● YOUR ASSIGNMENT
What you write must be the lines from the one holding "Click Merge PDF Files menu entry" through the final line of the records below, reproduced exactly, minus the pictures.

___ PROVIDED ENTRIES

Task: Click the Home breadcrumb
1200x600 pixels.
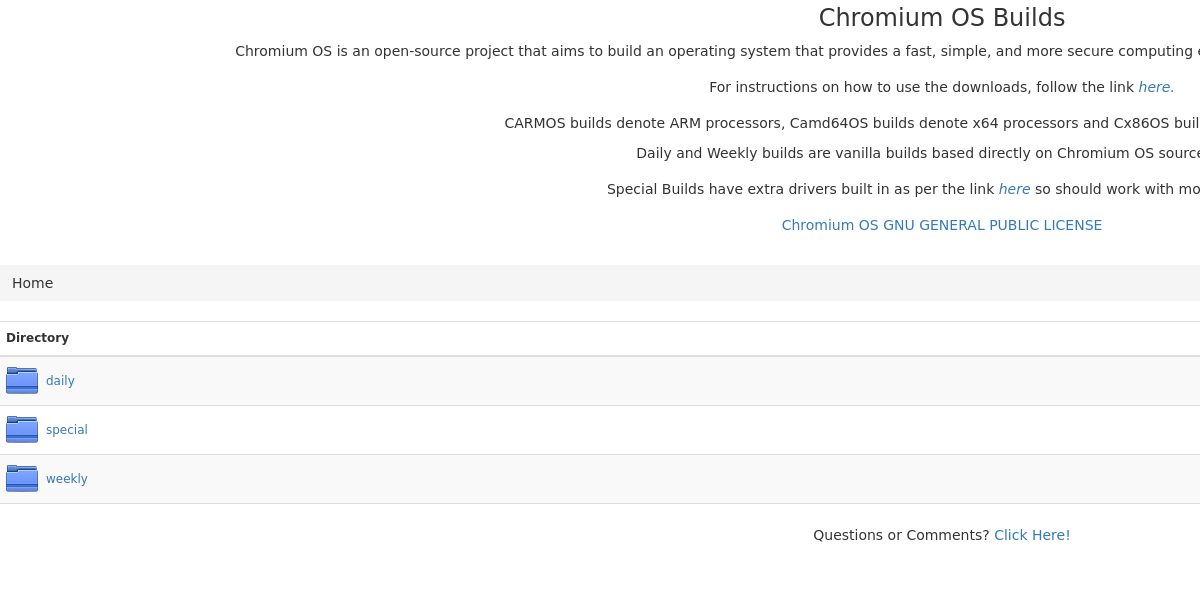Action: (x=32, y=283)
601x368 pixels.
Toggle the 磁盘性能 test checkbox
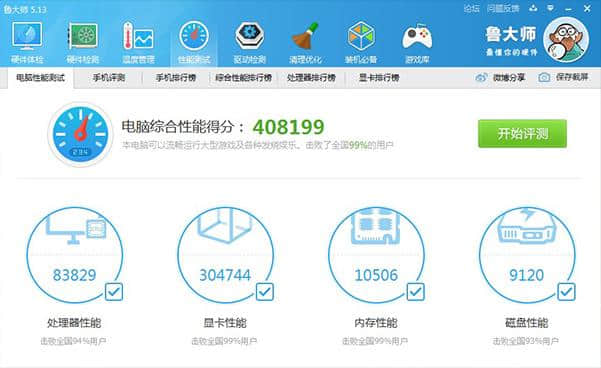click(567, 292)
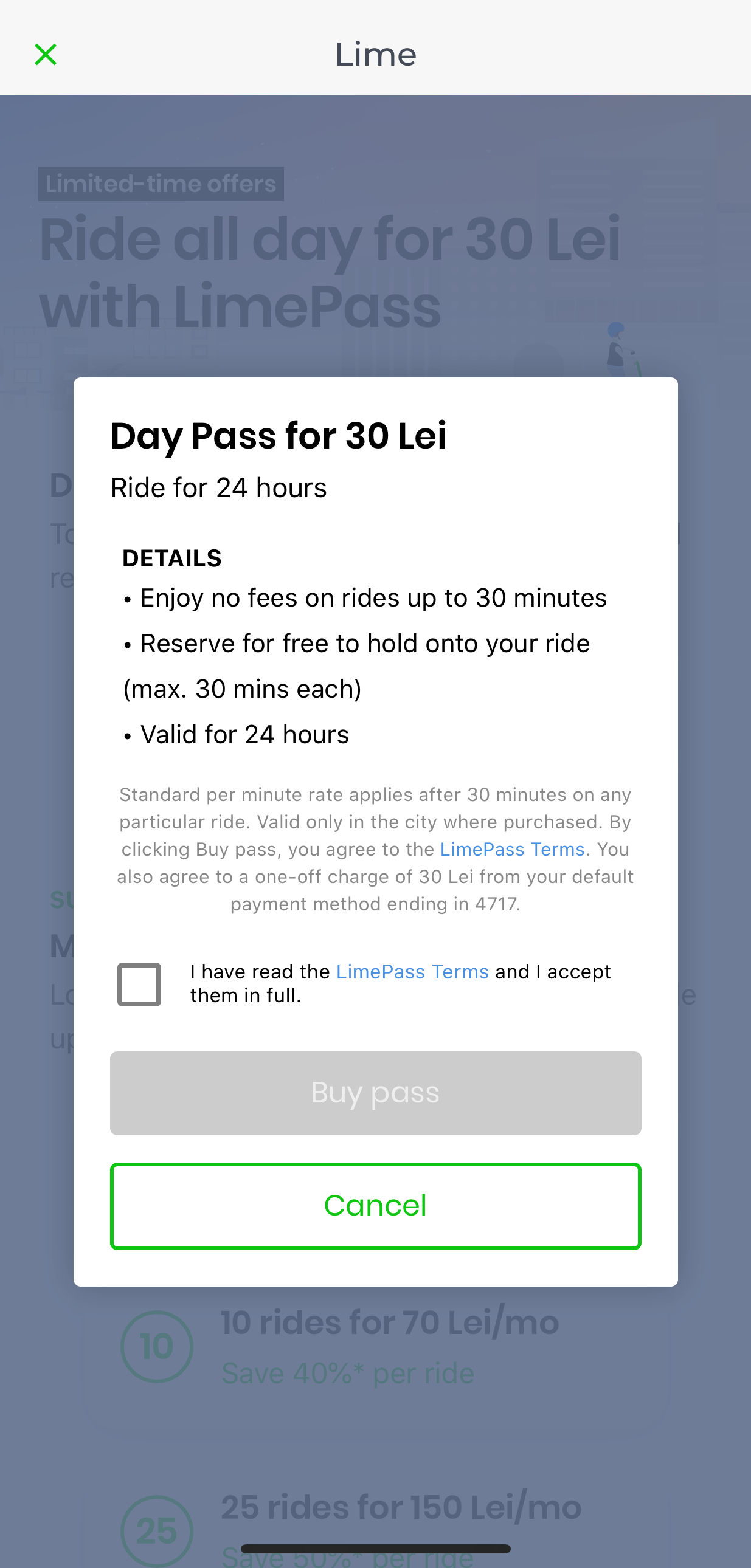Tap the circled 25 rides icon

click(x=156, y=1530)
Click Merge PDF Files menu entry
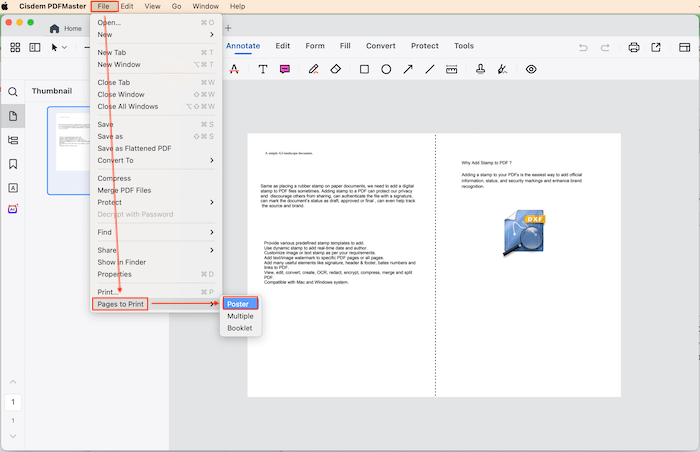The height and width of the screenshot is (452, 700). (124, 190)

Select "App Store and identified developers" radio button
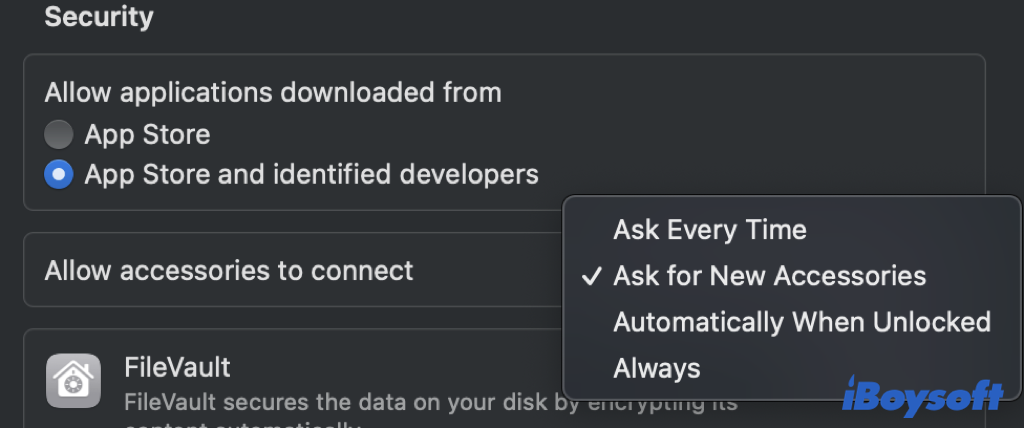59,175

______

● RESPONSE TO THE EXERCISE
Click Merge PDF Files menu entry
The height and width of the screenshot is (452, 700). (124, 190)

Select "App Store and identified developers" radio button
59,175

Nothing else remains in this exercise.